* _Problem set_
A – Answer these from the CUDB partial recovery document:
(i) What two kinds of failure is the document meant to help system administrators recover from?
(ii) How many sites does the 1+1+1 configuration have?
(iii) Under 1+1 double redundancy, when is a site considered down?
B – Resume the CUDB partial recovery document after its final sentence.

***** Text to read *****

1 Overview
The purpose of this document is to provide system administrators clear operating instructions for recovering from a node failure or IP network loss, and to make traffic or provisioning available until the CUDB site or IP network becomes operational again.
1.1 Description
This document describes the Partial Recovery procedure that can be used as an emergency work-around solution for both available redundancy configurations. These configurations are as follows:
- 1+1 double geographically redundant CUDB system, with two sites. For more information, refer to CUDB High Availability, Reference [1].
- 1+1+1 triple geographically redundant CUDB system, with three sites. For more information, refer to CUDB High Availability, Reference [1].
1.2 Prerequisites
The procedure can be applied in the following situations:
- Symmetrical split situation.
- In case of 1+1 double redundancy, one site is down for a long time. A site is considered down if all the nodes of the sites are down. If the surviving site is not hosting the master instance for PLDB, update operations from any Provisioning user are rejected. For more information, refer to CUDB High Availability, Reference [1].

***** Data lines *****

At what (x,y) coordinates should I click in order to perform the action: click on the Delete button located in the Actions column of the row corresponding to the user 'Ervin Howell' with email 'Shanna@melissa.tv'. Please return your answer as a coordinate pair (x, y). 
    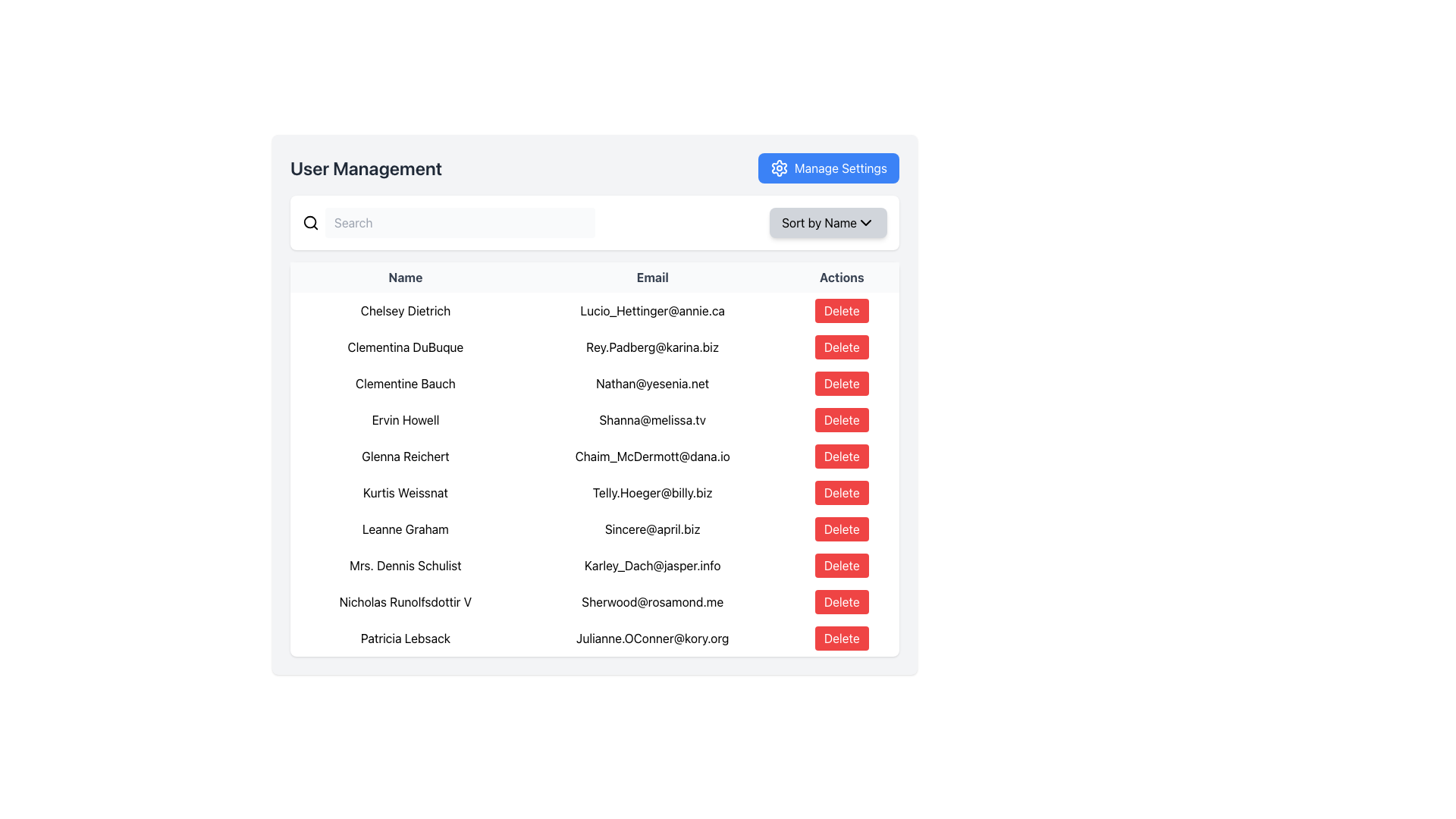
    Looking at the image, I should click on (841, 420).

*****
***** Data lines *****

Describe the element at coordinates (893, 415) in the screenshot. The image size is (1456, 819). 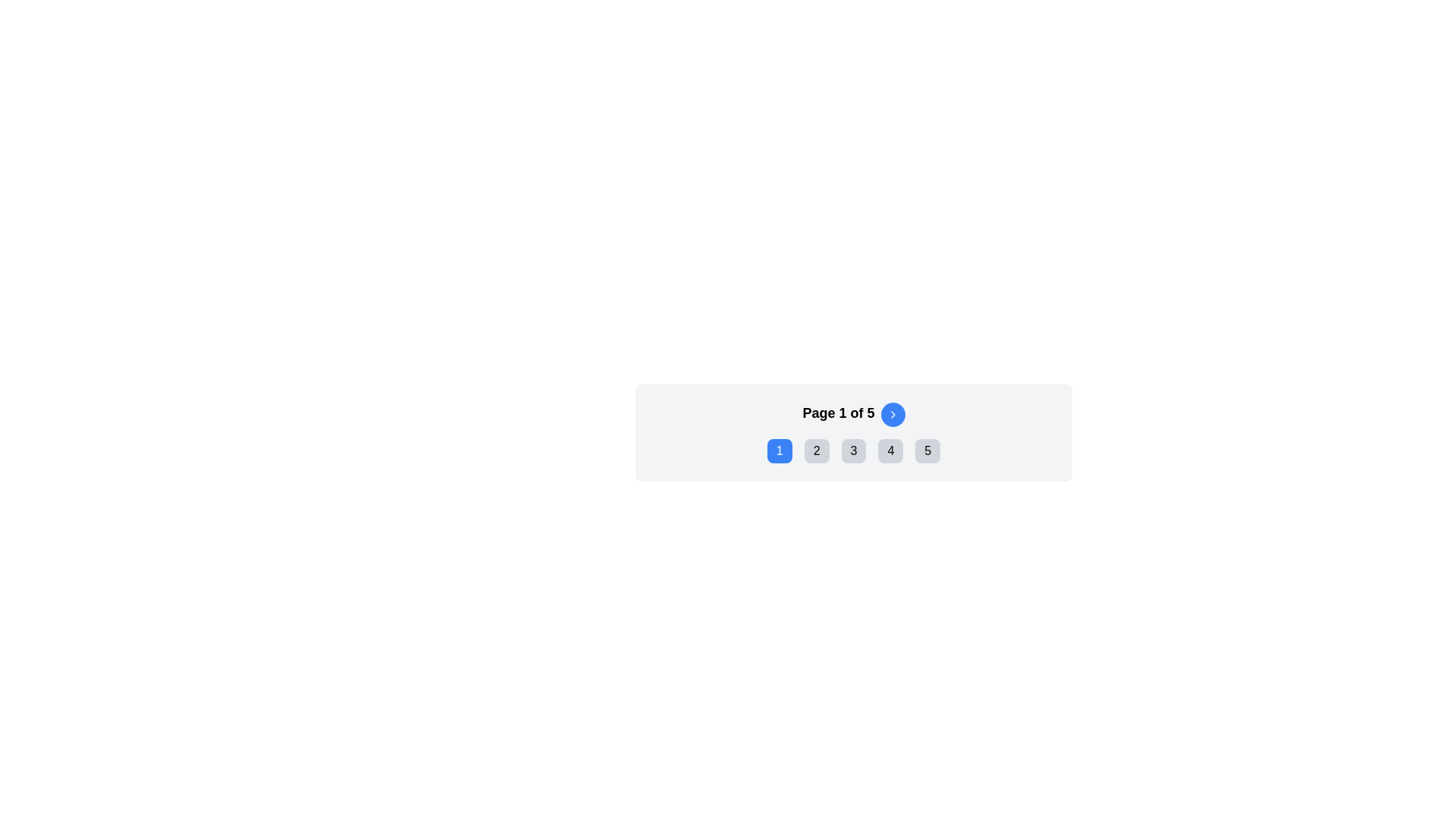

*****

* _Results of the tasks_
A –
(i) A node failure or an IP network loss.
(ii) Three sites.
(iii) When all the nodes of the site are down.

B –
- In case of 1+1 double redundancy, an IP backbone failure isolates the sites from each other. One of the sites is not hosting the master instance for PLDB. Update operations from any Provisioning user are rejected in that site. Apply procedure to recover provisioning traffic through that specific site.
- In case of 1+1+1 triple redundancy, one site fails, leaving the rest of the system in majority. After that, an IP backbone failure isolates the remaining sites from each other. Same as previous situation.
- Minority situation.
- In case of 1+1+1 triple redundancy, two of the sites are down for a long time.
- In case of 1+1+1 triple redundancy, a simultaneous IP backbone failure isolates the three sites from each other.
- Note:
- Do not execute the procedures of this document in case of a majority situation.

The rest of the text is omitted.